Akatombo: Unconfirmed Reports
Hand-Held Recordings

Unconfirmed Reports resists easy classification and I'm betting Paul Thomsen Kirk (aka Akatombo) wouldn't have it any other way. It's a mystifying project in more ways than one, as befits a CD-DVD project by an expatriate Scotsman musician/film-maker/photographer who has called Hiroshima, Japan home for eleven years (and counting). The hand-numbered, oversized envelope contains two discs, two cover inserts, one a conventional CD and the other a DVD-R, a photograph (mine's “Still #6”), and, rather inexplicably, some newspaper clippings. All well and good, but how does it sound? Forty-two minutes of harrowing and multi-limbed dub-funk-tribal-industrial-hip-hop hybrid that at times calls to mind the ten-ton relentlessness of Techno Animal's Re-Entry (in fact, the pummeling “Blood Orange” and explosive “The Sand Collector” recall that album's style so completely, they could pass for unreleased Re-Entry tracks).

Setting the tone, album opener “Friend for Hire” underscores a dense cloud of dark, industrial thrum with a swaying dub-funk pulse. While sonically arresting, the track could be deemed overly-repetitive were it not for the atmospheric ruptures that occasionally punctuate the rolling groove. “Pragmatism” is more successful, as it keeps the interest level up by despoiling its tribal-funk rhythms with a barrage of viral voice samples and derailing its flow at key intervals with a brief synthetic interjection. In “Tondo,” African percussion elements and a minimal bass line fight to be heard amidst a thick mass of guitar distortion and blurry noise, while “Cypher” anchors a beatless ambient-industrial setting of grimey synthetic swirls, piercing electrical tones, and indecipherable speaking voices with a ponderous bass line. Animated by jazzy breakbeat swing and tremolo guitar shadings, “SSRI,” the album's most accessible piece, hits commendably hard, even if its momentum is curtailed by the massive wave of industrial noise with which it collides. An encapsulation of the disc as a whole, “A Prior Disengagement” wails and squeals like a butchered pig, with a blistering hip-hop throb the anchor for a caterwaul of violent voice fragments and siren-like shrieks (Audrey Boggs' violin no doubt partially responsible for the track's squeal).

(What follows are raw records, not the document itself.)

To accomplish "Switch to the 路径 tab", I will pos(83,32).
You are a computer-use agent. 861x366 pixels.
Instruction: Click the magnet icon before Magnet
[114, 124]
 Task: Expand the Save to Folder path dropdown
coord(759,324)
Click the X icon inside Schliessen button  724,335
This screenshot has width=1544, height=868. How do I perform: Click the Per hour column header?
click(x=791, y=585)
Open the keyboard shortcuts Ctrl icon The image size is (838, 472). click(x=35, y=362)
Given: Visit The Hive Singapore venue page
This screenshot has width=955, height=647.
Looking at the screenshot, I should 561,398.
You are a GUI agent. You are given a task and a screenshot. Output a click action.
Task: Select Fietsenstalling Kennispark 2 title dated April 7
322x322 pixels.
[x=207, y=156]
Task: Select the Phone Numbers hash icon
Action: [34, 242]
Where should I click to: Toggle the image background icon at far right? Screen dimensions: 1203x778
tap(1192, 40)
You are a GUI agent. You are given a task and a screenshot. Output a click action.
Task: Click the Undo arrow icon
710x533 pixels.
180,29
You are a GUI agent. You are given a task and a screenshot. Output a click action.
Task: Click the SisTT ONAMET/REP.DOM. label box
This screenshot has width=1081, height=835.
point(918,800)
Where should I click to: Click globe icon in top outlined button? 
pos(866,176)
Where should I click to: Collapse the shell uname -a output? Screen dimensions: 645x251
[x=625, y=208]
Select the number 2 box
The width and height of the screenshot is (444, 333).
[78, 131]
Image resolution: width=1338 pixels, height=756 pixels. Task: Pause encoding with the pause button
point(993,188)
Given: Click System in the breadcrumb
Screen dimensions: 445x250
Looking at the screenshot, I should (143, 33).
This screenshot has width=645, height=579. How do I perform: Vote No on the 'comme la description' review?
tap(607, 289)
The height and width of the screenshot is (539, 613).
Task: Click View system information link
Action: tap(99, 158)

Created as a complement to the album material, the DVD-R's promotional videos are of contrasting character: “Cypher” functions as an effective visual analogue to the music, with the music's swirls matched by visuals of snow falling on Hiroshima's buildings and people; “SSRI” is posterized travelogue of people milling about the city's busy downtown; and “Hikiko Mori” shows achromatic images of buildings and patterns with their inverted black, white, and grey values lending the footage an ethereal, ghostly effect. It goes without saying that the discs collectively offer a comprehensive portrait of Akatombo's menacing Weltanschauung.